## EXTRACT PROVIDED
<<<<

Not all plants handle water the same - here’s why it matters

If you’ve ever forgotten to water your plants for a couple of days, you probably noticed something interesting. The flowers droop quickly. The grass gets dry. But the trees? They’re fine.

That’s because not all plants handle water the same way. Some use water freely, while others hold back, adjusting to dry conditions in very different ways.

Yet for years, many climate models haven’t taken those differences into account. They’ve relied on simple assumptions that treat every plant alike. That may soon change, thanks to new research that puts plant behavior into the equation.

Climate model gets plant upgrade

Scientists from UC Santa Barbara and San Diego State University have built a better way to look at how soil dries out after rain.

Their model shows that plants don’t follow a one-size-fits-all response to water stress. Instead, they behave in complex, adaptive ways – something the researchers say could help sharpen predictions about climate, weather, and water use.

Kelly Caylor, a professor at UCSB’s Bren School of Environmental Science & Management, is the senior author of the study.

“We found that plants don’t respond to water stress in a simple, straight-line way,” she said. “Instead, they have dynamic response patterns that reveal whether they’re ‘water spenders’ or ‘water savers.’”

Where rainwater really goes

After it rains, water goes in a few directions. Some of it runs off into rivers. Some seeps down into the ground.

The rest goes back up into the air – either by evaporating or by moving through plants, which release water through their leaves in a process called transpiration. Together, these are known as evapotranspiration.

How quickly soil dries out affects everything from crop growth to wildfire risk to weather forecasts. But until recently, scientists didn’t have good large-scale data on how this drying process worked. Instead, they built models based mostly on rainfall and streamflow.

“Ironically, most models do not use soil moisture data, although the soil moisture is a central component to hydrological behavior,” said lead author Ryoko Araki, a joint doctoral student at UCSB and SDSU.

>>>>

## RECORD EXTRACTS
<<<<

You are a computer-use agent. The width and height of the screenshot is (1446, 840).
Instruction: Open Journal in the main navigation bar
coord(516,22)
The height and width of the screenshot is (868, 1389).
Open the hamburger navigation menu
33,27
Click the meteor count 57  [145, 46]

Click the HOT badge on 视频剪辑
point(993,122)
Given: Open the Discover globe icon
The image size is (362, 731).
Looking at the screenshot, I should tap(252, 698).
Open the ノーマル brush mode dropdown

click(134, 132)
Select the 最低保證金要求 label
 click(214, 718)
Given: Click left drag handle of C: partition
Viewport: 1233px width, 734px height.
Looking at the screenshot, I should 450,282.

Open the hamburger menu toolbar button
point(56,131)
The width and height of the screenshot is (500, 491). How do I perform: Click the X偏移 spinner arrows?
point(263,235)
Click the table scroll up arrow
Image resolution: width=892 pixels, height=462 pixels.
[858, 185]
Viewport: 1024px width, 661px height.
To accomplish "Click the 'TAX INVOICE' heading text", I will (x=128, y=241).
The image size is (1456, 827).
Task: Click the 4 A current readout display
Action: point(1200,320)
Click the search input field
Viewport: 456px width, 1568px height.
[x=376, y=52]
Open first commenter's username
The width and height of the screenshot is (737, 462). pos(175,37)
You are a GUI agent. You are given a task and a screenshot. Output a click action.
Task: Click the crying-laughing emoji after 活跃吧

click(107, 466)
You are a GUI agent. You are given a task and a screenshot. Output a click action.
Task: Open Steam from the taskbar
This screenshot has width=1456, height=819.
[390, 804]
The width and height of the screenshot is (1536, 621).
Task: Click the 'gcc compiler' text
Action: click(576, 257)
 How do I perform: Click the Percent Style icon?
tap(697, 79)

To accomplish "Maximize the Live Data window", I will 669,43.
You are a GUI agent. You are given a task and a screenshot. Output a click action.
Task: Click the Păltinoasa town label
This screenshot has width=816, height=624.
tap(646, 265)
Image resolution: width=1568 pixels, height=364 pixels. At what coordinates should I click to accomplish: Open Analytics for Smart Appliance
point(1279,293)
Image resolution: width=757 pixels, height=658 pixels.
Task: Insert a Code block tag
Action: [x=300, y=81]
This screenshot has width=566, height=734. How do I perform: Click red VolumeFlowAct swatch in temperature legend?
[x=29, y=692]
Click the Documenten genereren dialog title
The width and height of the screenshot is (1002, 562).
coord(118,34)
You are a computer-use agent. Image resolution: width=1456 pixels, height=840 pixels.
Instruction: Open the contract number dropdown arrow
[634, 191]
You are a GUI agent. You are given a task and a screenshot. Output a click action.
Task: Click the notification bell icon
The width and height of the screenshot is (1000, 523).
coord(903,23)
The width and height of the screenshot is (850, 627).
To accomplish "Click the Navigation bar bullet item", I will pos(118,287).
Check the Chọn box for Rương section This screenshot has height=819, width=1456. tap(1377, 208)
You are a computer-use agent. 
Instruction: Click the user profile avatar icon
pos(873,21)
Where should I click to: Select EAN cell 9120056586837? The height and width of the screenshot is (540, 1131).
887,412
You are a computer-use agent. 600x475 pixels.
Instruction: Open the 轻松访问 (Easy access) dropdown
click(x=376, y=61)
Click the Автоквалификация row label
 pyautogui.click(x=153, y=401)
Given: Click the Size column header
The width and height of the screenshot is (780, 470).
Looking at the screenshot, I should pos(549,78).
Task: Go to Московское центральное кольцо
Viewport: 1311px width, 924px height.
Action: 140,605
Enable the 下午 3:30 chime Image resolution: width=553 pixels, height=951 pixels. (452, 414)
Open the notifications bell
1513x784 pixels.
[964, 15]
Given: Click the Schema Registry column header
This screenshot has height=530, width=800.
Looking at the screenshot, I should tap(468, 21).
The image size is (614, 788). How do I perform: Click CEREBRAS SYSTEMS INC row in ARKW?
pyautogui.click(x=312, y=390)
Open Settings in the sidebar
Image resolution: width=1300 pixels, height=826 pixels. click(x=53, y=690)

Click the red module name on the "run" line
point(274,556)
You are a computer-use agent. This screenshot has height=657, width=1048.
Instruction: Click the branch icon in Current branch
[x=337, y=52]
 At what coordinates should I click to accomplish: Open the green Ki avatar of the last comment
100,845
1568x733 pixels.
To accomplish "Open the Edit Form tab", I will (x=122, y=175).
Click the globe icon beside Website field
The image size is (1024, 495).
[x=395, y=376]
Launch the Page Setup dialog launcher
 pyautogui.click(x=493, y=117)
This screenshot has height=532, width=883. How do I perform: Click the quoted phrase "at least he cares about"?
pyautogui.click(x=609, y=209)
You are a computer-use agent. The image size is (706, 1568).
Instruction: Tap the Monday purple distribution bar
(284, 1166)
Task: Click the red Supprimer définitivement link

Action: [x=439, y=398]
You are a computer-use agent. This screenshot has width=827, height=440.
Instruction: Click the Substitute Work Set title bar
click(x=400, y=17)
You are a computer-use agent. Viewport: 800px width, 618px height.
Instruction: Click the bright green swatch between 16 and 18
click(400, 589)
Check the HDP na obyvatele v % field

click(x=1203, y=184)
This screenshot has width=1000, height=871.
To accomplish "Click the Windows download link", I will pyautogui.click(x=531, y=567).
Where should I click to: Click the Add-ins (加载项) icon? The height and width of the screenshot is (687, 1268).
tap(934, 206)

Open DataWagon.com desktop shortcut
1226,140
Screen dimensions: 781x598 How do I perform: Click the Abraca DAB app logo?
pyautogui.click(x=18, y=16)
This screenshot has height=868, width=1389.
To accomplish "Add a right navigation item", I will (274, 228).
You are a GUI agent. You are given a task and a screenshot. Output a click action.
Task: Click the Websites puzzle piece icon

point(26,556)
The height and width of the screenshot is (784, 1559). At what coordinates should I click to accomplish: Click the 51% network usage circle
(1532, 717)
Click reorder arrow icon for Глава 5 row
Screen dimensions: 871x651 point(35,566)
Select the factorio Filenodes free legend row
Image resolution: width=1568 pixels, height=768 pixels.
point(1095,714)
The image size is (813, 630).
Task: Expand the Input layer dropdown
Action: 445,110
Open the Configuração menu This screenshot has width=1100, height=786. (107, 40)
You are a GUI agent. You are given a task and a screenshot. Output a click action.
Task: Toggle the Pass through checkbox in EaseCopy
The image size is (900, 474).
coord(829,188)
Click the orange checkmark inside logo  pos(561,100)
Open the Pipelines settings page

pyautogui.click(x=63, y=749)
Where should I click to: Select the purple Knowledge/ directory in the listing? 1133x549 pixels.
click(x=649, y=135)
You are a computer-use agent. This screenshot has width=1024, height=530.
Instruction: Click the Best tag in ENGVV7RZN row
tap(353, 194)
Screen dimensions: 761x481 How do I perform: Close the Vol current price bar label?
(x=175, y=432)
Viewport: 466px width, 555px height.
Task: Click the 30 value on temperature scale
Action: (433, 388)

>>>>

## TASK DESCRIPTION
In the article on how plants handle water, what name is given to evaporation and transpiration taken together?

## TASK SOLUTION
Evapotranspiration.